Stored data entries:

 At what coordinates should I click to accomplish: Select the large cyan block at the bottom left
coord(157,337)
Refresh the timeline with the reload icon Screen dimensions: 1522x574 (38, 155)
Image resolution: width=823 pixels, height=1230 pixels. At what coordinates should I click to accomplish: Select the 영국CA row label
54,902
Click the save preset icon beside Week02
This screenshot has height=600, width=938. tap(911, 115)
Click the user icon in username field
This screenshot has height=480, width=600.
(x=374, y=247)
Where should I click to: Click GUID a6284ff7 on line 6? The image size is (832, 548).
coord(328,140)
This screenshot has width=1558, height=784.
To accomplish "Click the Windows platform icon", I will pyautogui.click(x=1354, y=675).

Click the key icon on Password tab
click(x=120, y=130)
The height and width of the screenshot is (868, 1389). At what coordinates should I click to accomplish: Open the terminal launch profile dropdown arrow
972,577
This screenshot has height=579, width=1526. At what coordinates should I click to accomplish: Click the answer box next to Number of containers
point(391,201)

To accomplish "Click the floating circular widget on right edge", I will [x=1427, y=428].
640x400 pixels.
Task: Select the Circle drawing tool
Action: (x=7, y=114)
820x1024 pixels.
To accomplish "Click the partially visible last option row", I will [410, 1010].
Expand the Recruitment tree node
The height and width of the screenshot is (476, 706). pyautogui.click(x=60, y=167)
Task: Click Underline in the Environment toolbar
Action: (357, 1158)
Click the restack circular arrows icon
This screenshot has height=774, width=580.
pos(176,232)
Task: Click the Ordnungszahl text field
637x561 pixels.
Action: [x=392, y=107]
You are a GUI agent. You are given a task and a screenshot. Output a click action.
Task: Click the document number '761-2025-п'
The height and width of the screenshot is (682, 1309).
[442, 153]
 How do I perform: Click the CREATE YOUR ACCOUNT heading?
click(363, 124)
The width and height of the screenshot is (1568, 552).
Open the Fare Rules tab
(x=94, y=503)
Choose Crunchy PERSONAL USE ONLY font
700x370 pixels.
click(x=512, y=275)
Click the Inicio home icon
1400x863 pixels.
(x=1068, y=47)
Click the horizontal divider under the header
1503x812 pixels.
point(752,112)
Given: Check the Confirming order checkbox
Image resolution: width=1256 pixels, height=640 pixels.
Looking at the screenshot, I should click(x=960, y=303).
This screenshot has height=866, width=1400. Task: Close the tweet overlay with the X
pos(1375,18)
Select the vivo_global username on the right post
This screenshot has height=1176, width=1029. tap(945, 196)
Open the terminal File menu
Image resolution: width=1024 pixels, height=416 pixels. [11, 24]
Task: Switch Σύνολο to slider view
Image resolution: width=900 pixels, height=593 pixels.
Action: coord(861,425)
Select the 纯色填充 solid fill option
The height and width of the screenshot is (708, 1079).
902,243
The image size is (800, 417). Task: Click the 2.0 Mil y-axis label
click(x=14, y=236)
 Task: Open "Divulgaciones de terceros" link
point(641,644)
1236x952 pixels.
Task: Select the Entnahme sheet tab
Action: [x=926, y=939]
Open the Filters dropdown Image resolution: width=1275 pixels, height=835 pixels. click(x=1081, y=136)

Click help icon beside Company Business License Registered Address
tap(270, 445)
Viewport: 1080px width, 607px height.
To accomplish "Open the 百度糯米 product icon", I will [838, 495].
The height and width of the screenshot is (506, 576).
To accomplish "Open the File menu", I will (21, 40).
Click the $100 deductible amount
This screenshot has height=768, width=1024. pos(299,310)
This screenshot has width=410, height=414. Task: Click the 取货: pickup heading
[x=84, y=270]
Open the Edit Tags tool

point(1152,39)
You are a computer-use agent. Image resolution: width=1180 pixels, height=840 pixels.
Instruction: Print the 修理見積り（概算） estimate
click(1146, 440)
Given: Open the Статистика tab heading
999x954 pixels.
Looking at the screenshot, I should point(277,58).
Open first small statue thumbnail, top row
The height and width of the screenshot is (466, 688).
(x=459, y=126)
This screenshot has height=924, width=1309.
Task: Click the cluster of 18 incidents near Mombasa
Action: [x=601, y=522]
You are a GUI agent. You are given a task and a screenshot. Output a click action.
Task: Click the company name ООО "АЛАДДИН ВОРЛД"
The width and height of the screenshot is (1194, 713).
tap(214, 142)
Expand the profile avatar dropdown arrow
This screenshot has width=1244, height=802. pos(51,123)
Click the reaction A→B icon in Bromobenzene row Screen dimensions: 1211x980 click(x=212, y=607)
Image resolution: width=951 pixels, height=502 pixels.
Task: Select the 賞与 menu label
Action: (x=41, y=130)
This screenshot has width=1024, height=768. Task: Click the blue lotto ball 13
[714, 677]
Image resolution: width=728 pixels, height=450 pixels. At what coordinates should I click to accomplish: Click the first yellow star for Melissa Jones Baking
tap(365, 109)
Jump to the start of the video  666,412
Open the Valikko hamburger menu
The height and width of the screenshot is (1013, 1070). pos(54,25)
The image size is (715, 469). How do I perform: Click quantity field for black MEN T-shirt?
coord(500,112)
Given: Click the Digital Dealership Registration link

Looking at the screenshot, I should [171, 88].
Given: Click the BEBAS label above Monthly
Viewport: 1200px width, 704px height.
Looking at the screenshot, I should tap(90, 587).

### INSTRUCTIONS FOR THE TASK
Restate every entry exactly. Leave nothing out.

### RESULT OF THE EXERCISE
 At what coordinates should I click to accomplish: Select the large cyan block at the bottom left
coord(157,337)
Refresh the timeline with the reload icon Screen dimensions: 1522x574 (38, 155)
Image resolution: width=823 pixels, height=1230 pixels. At what coordinates should I click to accomplish: Select the 영국CA row label
54,902
Click the save preset icon beside Week02
This screenshot has height=600, width=938. tap(911, 115)
Click the user icon in username field
This screenshot has height=480, width=600.
(x=374, y=247)
Where should I click to: Click GUID a6284ff7 on line 6? The image size is (832, 548).
coord(328,140)
This screenshot has width=1558, height=784.
To accomplish "Click the Windows platform icon", I will pyautogui.click(x=1354, y=675).

Click the key icon on Password tab
click(x=120, y=130)
The height and width of the screenshot is (868, 1389). At what coordinates should I click to accomplish: Open the terminal launch profile dropdown arrow
972,577
This screenshot has height=579, width=1526. At what coordinates should I click to accomplish: Click the answer box next to Number of containers
point(391,201)

To accomplish "Click the floating circular widget on right edge", I will [x=1427, y=428].
640x400 pixels.
Task: Select the Circle drawing tool
Action: (x=7, y=114)
820x1024 pixels.
To accomplish "Click the partially visible last option row", I will [410, 1010].
Expand the Recruitment tree node
The height and width of the screenshot is (476, 706). pyautogui.click(x=60, y=167)
Task: Click Underline in the Environment toolbar
Action: (357, 1158)
Click the restack circular arrows icon
This screenshot has height=774, width=580.
pos(176,232)
Task: Click the Ordnungszahl text field
637x561 pixels.
Action: [x=392, y=107]
You are a GUI agent. You are given a task and a screenshot. Output a click action.
Task: Click the document number '761-2025-п'
The height and width of the screenshot is (682, 1309).
[442, 153]
 How do I perform: Click the CREATE YOUR ACCOUNT heading?
click(363, 124)
The width and height of the screenshot is (1568, 552).
Open the Fare Rules tab
(x=94, y=503)
Choose Crunchy PERSONAL USE ONLY font
700x370 pixels.
click(x=512, y=275)
Click the Inicio home icon
1400x863 pixels.
(x=1068, y=47)
Click the horizontal divider under the header
1503x812 pixels.
point(752,112)
Given: Check the Confirming order checkbox
Image resolution: width=1256 pixels, height=640 pixels.
Looking at the screenshot, I should click(x=960, y=303).
This screenshot has height=866, width=1400. Task: Close the tweet overlay with the X
pos(1375,18)
Select the vivo_global username on the right post
This screenshot has height=1176, width=1029. tap(945, 196)
Open the terminal File menu
Image resolution: width=1024 pixels, height=416 pixels. [11, 24]
Task: Switch Σύνολο to slider view
Image resolution: width=900 pixels, height=593 pixels.
Action: coord(861,425)
Select the 纯色填充 solid fill option
The height and width of the screenshot is (708, 1079).
902,243
The image size is (800, 417). Task: Click the 2.0 Mil y-axis label
click(x=14, y=236)
 Task: Open "Divulgaciones de terceros" link
point(641,644)
1236x952 pixels.
Task: Select the Entnahme sheet tab
Action: [x=926, y=939]
Open the Filters dropdown Image resolution: width=1275 pixels, height=835 pixels. click(x=1081, y=136)

Click help icon beside Company Business License Registered Address
tap(270, 445)
Viewport: 1080px width, 607px height.
To accomplish "Open the 百度糯米 product icon", I will [838, 495].
The height and width of the screenshot is (506, 576).
To accomplish "Open the File menu", I will (21, 40).
Click the $100 deductible amount
This screenshot has height=768, width=1024. pos(299,310)
This screenshot has width=410, height=414. Task: Click the 取货: pickup heading
[x=84, y=270]
Open the Edit Tags tool

point(1152,39)
You are a computer-use agent. Image resolution: width=1180 pixels, height=840 pixels.
Instruction: Print the 修理見積り（概算） estimate
click(1146, 440)
Given: Open the Статистика tab heading
999x954 pixels.
Looking at the screenshot, I should point(277,58).
Open first small statue thumbnail, top row
The height and width of the screenshot is (466, 688).
(x=459, y=126)
This screenshot has height=924, width=1309.
Task: Click the cluster of 18 incidents near Mombasa
Action: [x=601, y=522]
You are a GUI agent. You are given a task and a screenshot. Output a click action.
Task: Click the company name ООО "АЛАДДИН ВОРЛД"
The width and height of the screenshot is (1194, 713).
tap(214, 142)
Expand the profile avatar dropdown arrow
This screenshot has width=1244, height=802. pos(51,123)
Click the reaction A→B icon in Bromobenzene row Screen dimensions: 1211x980 click(x=212, y=607)
Image resolution: width=951 pixels, height=502 pixels.
Task: Select the 賞与 menu label
Action: (x=41, y=130)
This screenshot has width=1024, height=768. Task: Click the blue lotto ball 13
[714, 677]
Image resolution: width=728 pixels, height=450 pixels. At what coordinates should I click to accomplish: Click the first yellow star for Melissa Jones Baking
tap(365, 109)
Jump to the start of the video  666,412
Open the Valikko hamburger menu
The height and width of the screenshot is (1013, 1070). pos(54,25)
The image size is (715, 469). How do I perform: Click quantity field for black MEN T-shirt?
coord(500,112)
Given: Click the Digital Dealership Registration link

Looking at the screenshot, I should [171, 88].
Given: Click the BEBAS label above Monthly
Viewport: 1200px width, 704px height.
Looking at the screenshot, I should tap(90, 587).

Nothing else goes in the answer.